Here's an even longer version of the rules:

Click/tap numbers to connect them to a chain. You can only connect numbers
that are at the left, right, top, bottom of the last selected number. As a
faster alternative, you can also drag/swipe through the numbers.

When the sum of the chain ends in zero (ie. sum % 10 = 0) you get rewards and
side effects depending on whether the chain's length is composite or prime.

\- if it's composite (e.g. chain length is 4, 6, or 8 digits long), you gain 2
seconds on your time for each digit connected. However, each digit also gives
you a 1 in 4 chance of replacing a digit in the grid with a "blocker", a cell
that cannot be selected. \- if it's prime (e.g. 2, 3, 5), you only gain 0.5
seconds for each digit, but instead of spawning blockers, each digit now has a
1 in 5 chance of removing a blocker in the grid.

Either way, the point value of the chain is ((sum / 10) ^ 3) * 5.

So connecting 1-2-3-4 gives you 5 points and 8 extra seconds but has 4 chances
of spawning blockers.
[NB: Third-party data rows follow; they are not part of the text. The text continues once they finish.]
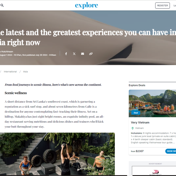Share article via Facebook icon

[x=66, y=54]
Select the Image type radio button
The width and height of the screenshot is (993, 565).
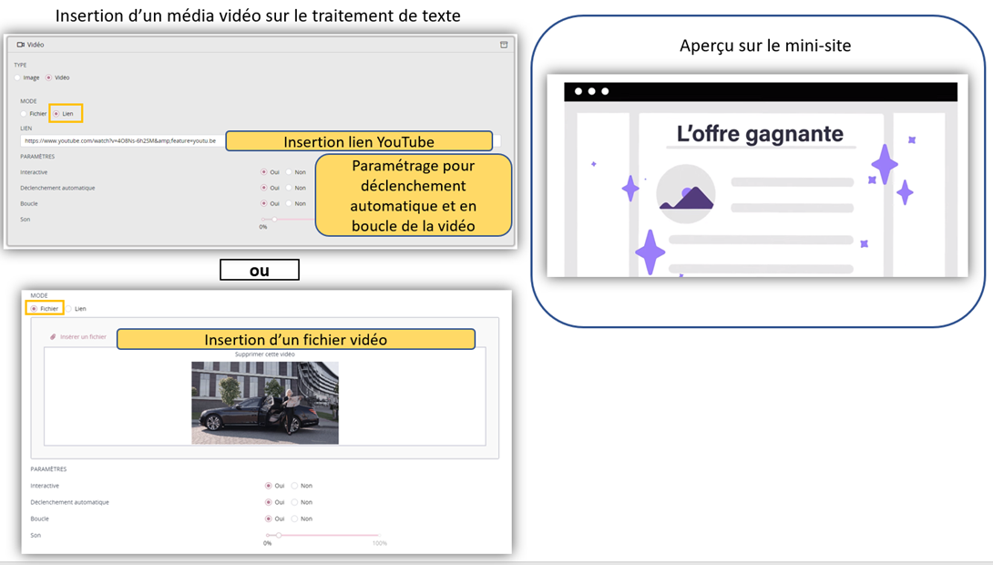pos(17,77)
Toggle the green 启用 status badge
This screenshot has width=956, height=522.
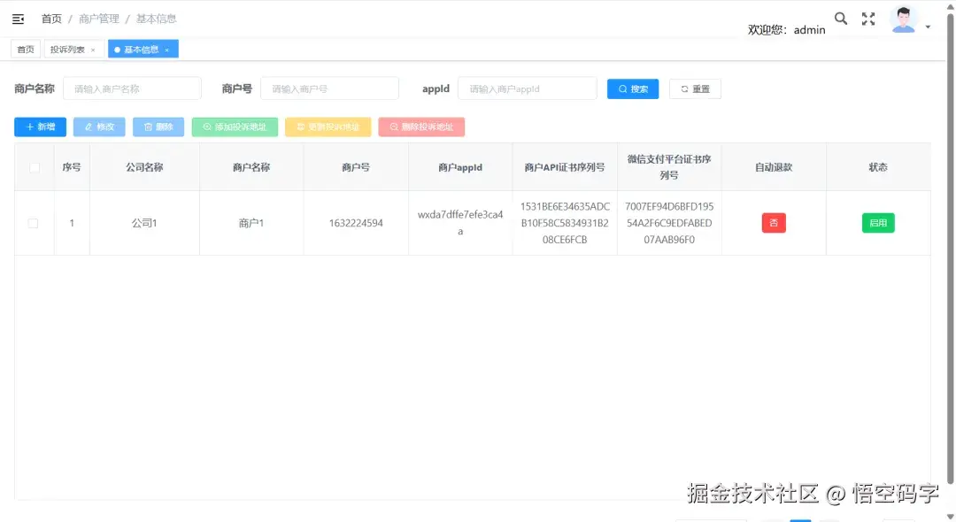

On the other hand, connecting 9-3-8 gives you 40 points,
1.5 extra seconds, and 3 chances to clear blockers.

Game ends when the time runs out. The goal is 1 million points, but the game
will not stop you from playing when you reach that point.

------
gburt
In a few minutes of playing around, you realize you can just click long paths
and get a nearly infinitely high score.

------
mkagenius
Did something change between this one and the one posted yesterday?
[https://news.ycombinator.com/item?id=9894748](https://news.ycombinator.com/item?id=9894748)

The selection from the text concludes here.